Entri Populer

Sabtu, 25 Oktober 2008

Pasar Morphology


Pasar Morphology

Pasar Morphology


Ruangan sudah penuh. Tempat yang dikhususkan hanya untuk paling banyak 45 orang terpaksa di isi 60 orang. Fantastik bukan? Sepertinya pertunjukan hari ini menarik untuk disimak. Sementara sang pemain belum tiba, kami sudah menunggu kurang lebih 20 menit. Tapi rupanya para manusia yang hadir tidak risau. Asyik bergumul dengan obrolannya. Kami tetap duduk berdesak-desakan. Seperti penumpang kereta api kelas ekonomi disaat arus balik Lebaran. Tapi tunggu dulu! Jangan membayangkan ini adalah ruangan theater untuk pertunjukan Sendra Tari Ramayana, pemutaran film The Day After Tomorrow atau Memory of Geisha, bukan juga drama monolog dengan menghadirkan sastrawan seperti; Taufik Ismail atau Butet Kertaraharja tapi drama monolog versi Bu Ninik atau Mak Nik dengan matakuliah kebanggaannya Morphology. Kami adalah mahasiswa, mulai dari angkatan atas yang gak lulus-lulus kelas ini dan terpaksa ambil lagi..ambil lagi dan ambil lagi, kemudin angkatan kami baik Linguistics maupun Literatur ditambah adik angkatan yang sedang kejar kelulusan, maklum kuliah di sini semakin tahun biaya SKS semakin melambung tinggi, jadi satu-satunya solusi adalah lulus dengan cepat. Maka jumlahnya sangat banyak untuk ukuran fakultas kecil ini. Kenapa kami tetap setia menuggu? Alasannya cuma satu Mak Nik suka terlambat, makhlum dosen satu ini punya banyak sekali urusan mulai dari beli cabe di pasar, buang sampah, antar anak kesekolah, bayar listrik dan PAM, guru private sampe jadi seksi konsumi atau bendahara di setiap kegiatan yang diadakan Fakultas Sastra, sehingga wajar kalau dia telat.


Suasana mulai tidak terkendali seperti di pasar tradisional, semua sibuk untuk membahas persoalanya masing-masing, tawar-menawar barang, bertemu teman lama, marah dengan tukang becak, dan penjual sibuk dengan barang daganganya, kuli barang asyik dengan barang bawaanya sambil berteriak; Minggir..minggir! Ya..seperti ini lah suasana kalau kelas raksasa gak ada bedanya sama masuk pasar. Teriakan, tertawa cekikian menggema memenuhi ruangan ini, membuat tempat ini semakin sumpek. Tapi sepertinya kami menikmati. Kalau anak SD masih bisa diatur, sedikit bentakan mereka sudah kapok tapi ini mahasiswa. Tiba-tiba sang lakon datang, dengan tas besarnya layaknya Backpeker, tersenyum sedikit nyengir dan kalau ekspresinya seperti ini maka; bola matanya tidak kelihatan dengan giginya berbaris seperti iklan pepsodent.

→ MATERI YANG DIBERIKAN
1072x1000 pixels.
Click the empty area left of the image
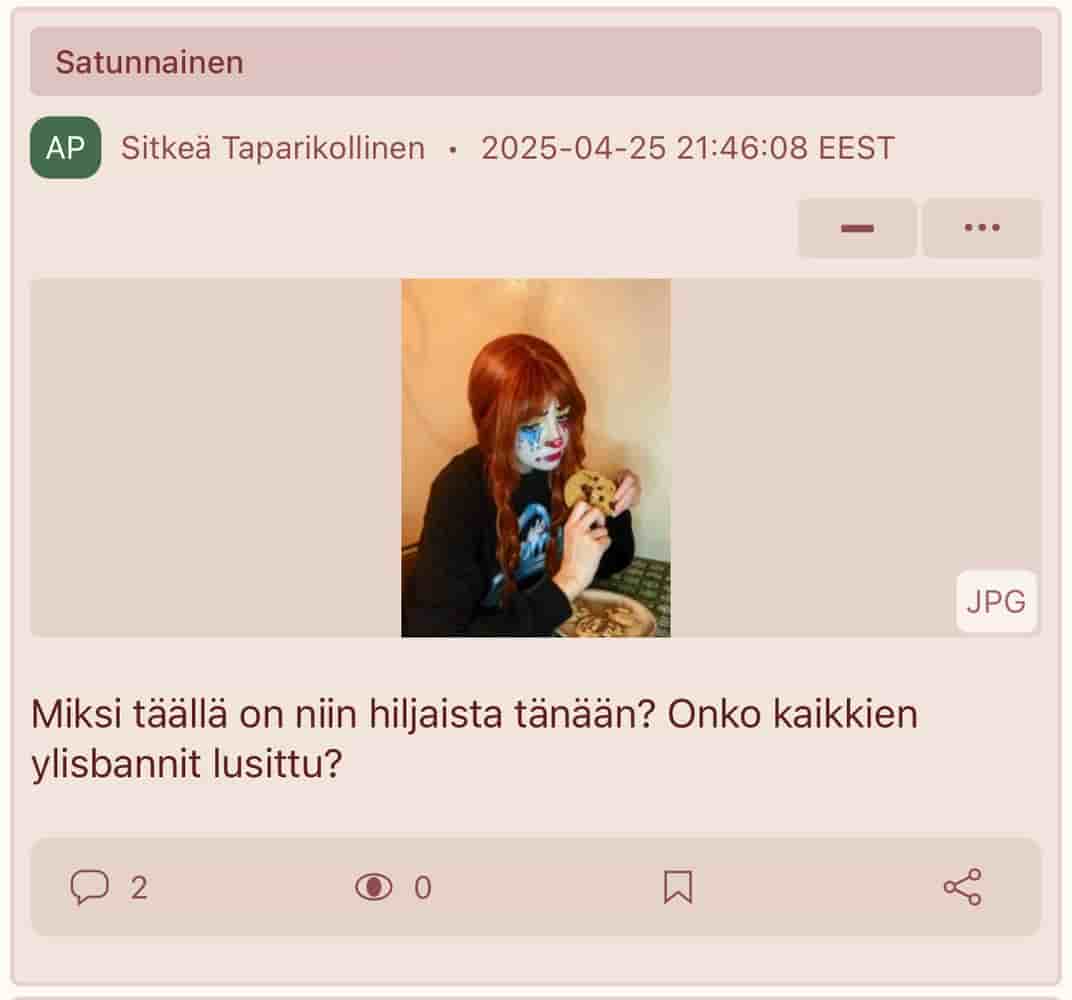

→ SOAL LATIHAN
Tuliskan lanjutan cerita tentang kelas Morphology yang penuh sesak itu, mulai setelah kalimat terakhirnya. Materi tersebut sama sekali tidak digunakan di sini.

→ JAWABAN LATIHAN
“Sorry, I’m late” Sambil meletakan tumpukan buku diatas meja. Kemudian kami semua bersorak,

“Gak apa-apa bu, sudah biasa.” Ya.. kalimat ini punya makna; Sindiran, Pemakluman, dan Ucapan selamat datang. Yang ditanggapi hanya tersenyum. Pertemuan setingkat dengan rapat DPR ini siap dimulai (kan sama aja kalau DPR lagi rapat ada yang molor, telpon-telponan, ngobrol sama tetangganya gak peduli sama agenda yang diraptkan) Dengan jumlah manusia begini banyak perlu alat bantu kalau mau bicara. Speaker dinyalakan.

“Tes..tes.. Ok.let’s begin our meeting today!” Kalimat yang bermakna menyadarkan mahasiswa untuk kembali ke fungsi mereka; “Mendengarkan apa yang dibicarakan dosen.” Tentu saja mahasiswa dibelakang masih sibuk sendiri. Seperti domba berada ditengah kawanan, para mahasiswa dibelakang sibuk melahap rumput disekitarnya. Gak urusan sang gembala didepan sedang berteriak-teriak. But show must go on.


Lembaran transpransi dipasang diatas OHP dan disorotkan ke dinding, sang wonder woman mulai aksinya. Menjelasakan setiap permasalahan yang tercantum di transparansi. Mahasiswa yang didepan memperhatikan dengan serius sekali-kali merasa terganggu. Ini adalah kumpulan mahasiswa yang merasa sudah kelelahan mengambil mata kuliah ini alias mahasiswa yang mengulang. Lebih tegasnya lagi sadar untuk tidak mau ngulang lagi tahun depan “Ssssst..brisik” gak tahu ini suara dari siapa.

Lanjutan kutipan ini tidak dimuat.